Marine trash encompasses all manufactured products—most of them plastic—that end up in the ocean. Littering, storm winds, and poor waste management all contribute to the accumulation of this debris, 80 percent of which comes from sources on land. Common types of marine debris include various plastic items like shopping bags and beverage bottles, along with cigarette butts, bottle caps, food wrappers, and fishing gear. Plastic waste is particularly problematic as a pollutant because it is so long-lasting. Plastic items can take hundreds of years to decompose.
This trash poses dangers to both humans and animals. Fish become tangled and injured in the debris, and some animals mistake items like plastic bags for food and eat them. Small organisms feed on tiny bits of broken-down plastic, called microplastic, and absorb the chemicals from the plastic into their tissues. Microplastics are less than five millimeters (0.2 inches) in diameter and have been detected in a range of marine species, including plankton and whales. When small organisms that consume microplastics are eaten by larger animals, the toxic chemicals then become part of their tissues. In this way, the microplastic pollution migrates up the food chain, eventually becoming part of the food that humans eat.
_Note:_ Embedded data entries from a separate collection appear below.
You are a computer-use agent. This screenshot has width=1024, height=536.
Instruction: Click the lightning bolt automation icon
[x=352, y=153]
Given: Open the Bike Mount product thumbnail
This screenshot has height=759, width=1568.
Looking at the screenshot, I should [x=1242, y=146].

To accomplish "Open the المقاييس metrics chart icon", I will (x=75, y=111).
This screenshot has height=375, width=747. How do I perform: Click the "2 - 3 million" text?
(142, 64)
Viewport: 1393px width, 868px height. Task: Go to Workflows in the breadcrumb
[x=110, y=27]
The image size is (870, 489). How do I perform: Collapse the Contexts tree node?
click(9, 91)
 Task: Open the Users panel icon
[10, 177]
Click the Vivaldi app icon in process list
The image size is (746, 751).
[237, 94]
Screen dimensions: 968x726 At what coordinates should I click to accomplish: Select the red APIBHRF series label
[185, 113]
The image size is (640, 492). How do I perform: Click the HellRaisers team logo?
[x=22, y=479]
Solutions for marine pollution include prevention and cleanup. Disposable and single-use plastic is abundantly used in today’s society, from shopping bags to shipping packaging to plastic bottles. Changing society’s approach to plastic use will be a long and economically challenging process. Cleanup, in contrast, may be impossible for some items. Many types of debris (including some plastics) do not float, so they are lost deep in the ocean. Plastics that do float tend to collect in large “patches” in ocean gyres. The Pacific Garbage Patch is one example of such a collection, with plastics and microplastics floating on and below the surface of swirling ocean currents between California and Hawaii in an area of about 1.6 million square kilometers (617,763 square miles), although its size is not fixed. These patches are less like islands of trash and, as the National Oceanic and Atmospheric Administration says, more like flecks of microplastic pepper swirling around an ocean soup. Even some promising solutions are inadequate for combating marine pollution. So-called “biodegradable” plastics often break down only at temperatures higher than will ever be reached in the ocean.
Nonetheless, many countries are taking action. According to a 2018 report from the United Nations, more than sixty countries have enacted regulations to limit or ban the use of disposable plastic items.